Бензобак Чердынцев нашёл быстро, было плохо, что железный бок его прикрывал броневой лист, не подобраться… Значит, надо искать провод, по которому горючее подаётся к карбюратору. Провод явно прикрыт какой-нибудь железкой, алюминиевой полутрубой или чем-нибудь ещё, надо будет пробить трубку вместе с железкой, спустить бензин на землю и поджечь – вот и все дела, от броневика останется один остов. В том, что железо может полыхать за милую душу, будто некий горючий материал, Чердынцев был уверен: однажды у них в училище загорелась полуторка с курсантами в кузове – в несколько мгновений пламя взвилось до неба, еле курсантов удалось спасти.

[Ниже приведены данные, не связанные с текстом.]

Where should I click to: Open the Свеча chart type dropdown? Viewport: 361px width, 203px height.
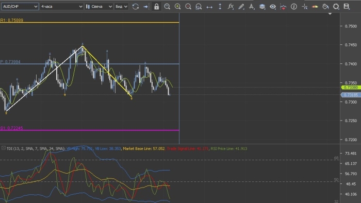pyautogui.click(x=99, y=6)
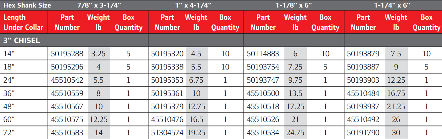
Task: Select the 7/8" x 3-1/4" shank size heading
Action: 99,5
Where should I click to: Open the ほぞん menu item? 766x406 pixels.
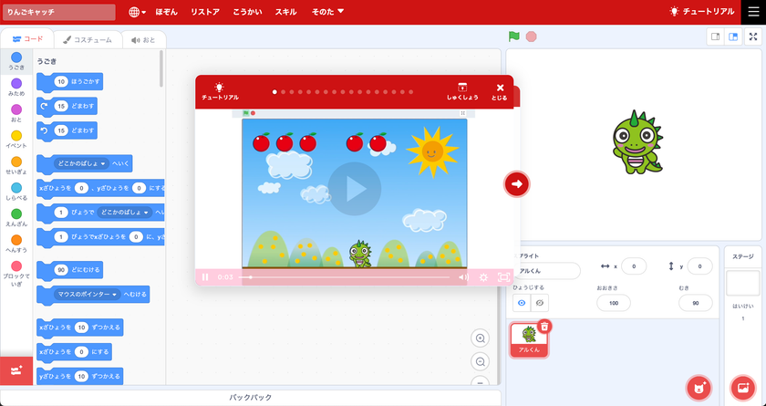point(167,12)
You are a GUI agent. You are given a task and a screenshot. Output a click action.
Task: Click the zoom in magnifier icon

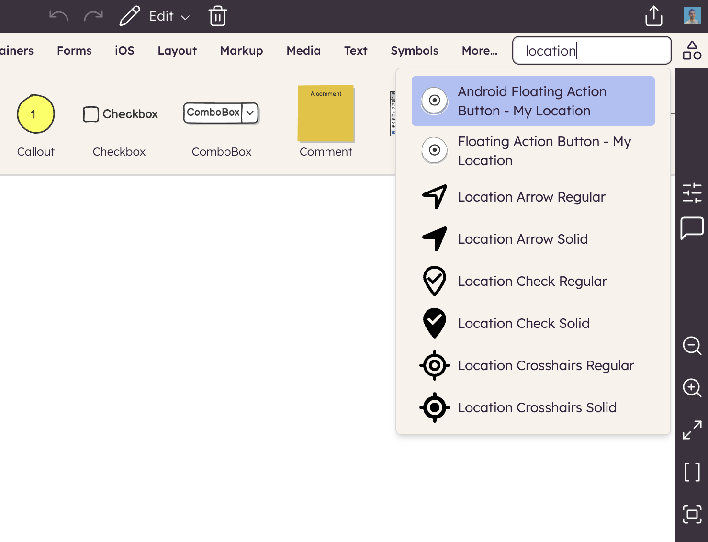692,387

Бензопровод Чердынцев не нашёл, тот был прикрыт очень надёжно, немцы создавали вокруг технику на совесть, а вот патрубок с несколькими фильтрами, к которым бензин поступал из бака, обнаружил и расколотил его большим гаечным ключом, найденным в кабине, в инструментальном ящике. Бензин тонкой красноватой струйкой полился на землю.

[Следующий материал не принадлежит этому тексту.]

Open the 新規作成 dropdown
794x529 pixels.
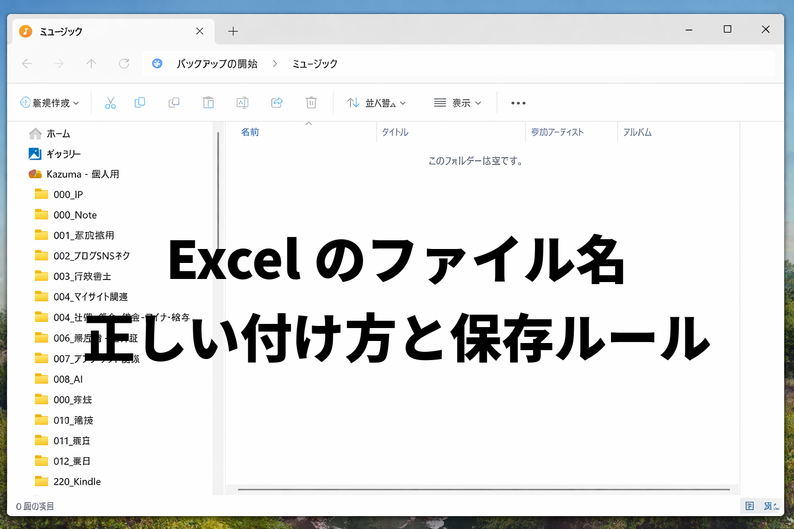(x=50, y=103)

Лейтенант звучно потянул ноздрями: что-то бензин пахнет не так – не нефтяной дух у него, а какой-то бытовой, похоже, он пахнет жжёным сахаром, ещё чем-то, чуть ли не подливкой из укропа, – в следующий миг Чердынцев понял, что бензин этот – эрзац, искусственный.
«Ничего, броневик всё равно заполыхает, – лейтенант упрямо нагнул голову, – всё равно заполыхает… Только клочья сажи понесутся вверх».
Он подождал, когда под броневиком образуется лужа, и достал из кармана спички. Несколькими взмахами отогнал от броневика маленького бойца:
– Отойди!
Ломоносов – мужичок сообразительный, хотя и деревенский, поспешно отскочил на безопасное расстояние, прикрыл лицо грязной, пухлой, как у ребёнка ладошкой. Чердынцев ухватил в щепоть несколько спичек, черкнул о коробку и кинул щепоть в бензиновую лужицу.
Раздался хлопок. Из-под броневика выбилась горячая оранжевая простынь, оттолкнула Чердынцева от машины, он невольно попятился. Огонь, лопоча что-то невнятно, сопя и повизгивая лихо – всё совмещалось в нём, – пополз по боку броневика вверх, к пулемёту, к свободной железной турельке, кастрюлей нахлобученной на макушке машины, в следующее мгновение завыл басисто, и лейтенант снова отступил от машины.
– Уходим, Иван, – скомандовал он, назвав Ломоносова по имени, – сейчас рванёт…
– Патроны? – деловито поинтересовался маленький боец.
– Для начала – бензин.
– Так вы же его весь вылили…
– Вылил двадцать литров, а семьдесят осталось.
– А патроны рваться будут? – в голосе маленького бойца появилась ребячья заинтересованность.
– Во вторую очередь… Когда раскалятся.
– А-а-а…
Они подхватили винтовки, взятые у убитых бойцов, навесили на ремни по подсумку с патронами и побежали в заросли крушины. Дым, поднявшийся над броневиком, сделался густым, вонючим, серым. Чердынцев правильно предсказал: вначале рванул бензобак, выгнул одну сторону броневика горбатым пузырём, сорвал обе дверцы и вывернул вместе с потрохами прочное лобовое стекло, потом начали рваться патроны. Рвались они гулко, с резким звуком, будто и не патроны это были, а снаряды.
Кабина броневика окрашивалась при каждом взрыве в зеленоватый электрический цвет, языки пламени вылетали из кабины, раскалёнными полосами ввинчивались в клубы дыма, пластали его на охапки, затем расшвыривали эти охапки по сторонам. Ломоносов при виде всего этого даже вспотел. Похлопал ладонью по лбу, промокая пот, открыл рот, словно хотел что-то сказать, но смолчал, ничего не сказал. Только головой закрутил из стороны в сторону.
– Сейчас на дым с огнём кто-нибудь обязательно примчится, – жара допекала не только маленького бойца, но и лейтенанта, он привычным движением сунул под фуражку платок, отёр волосы. – Вот только кто примчится – наши или не наши? Ждать будем?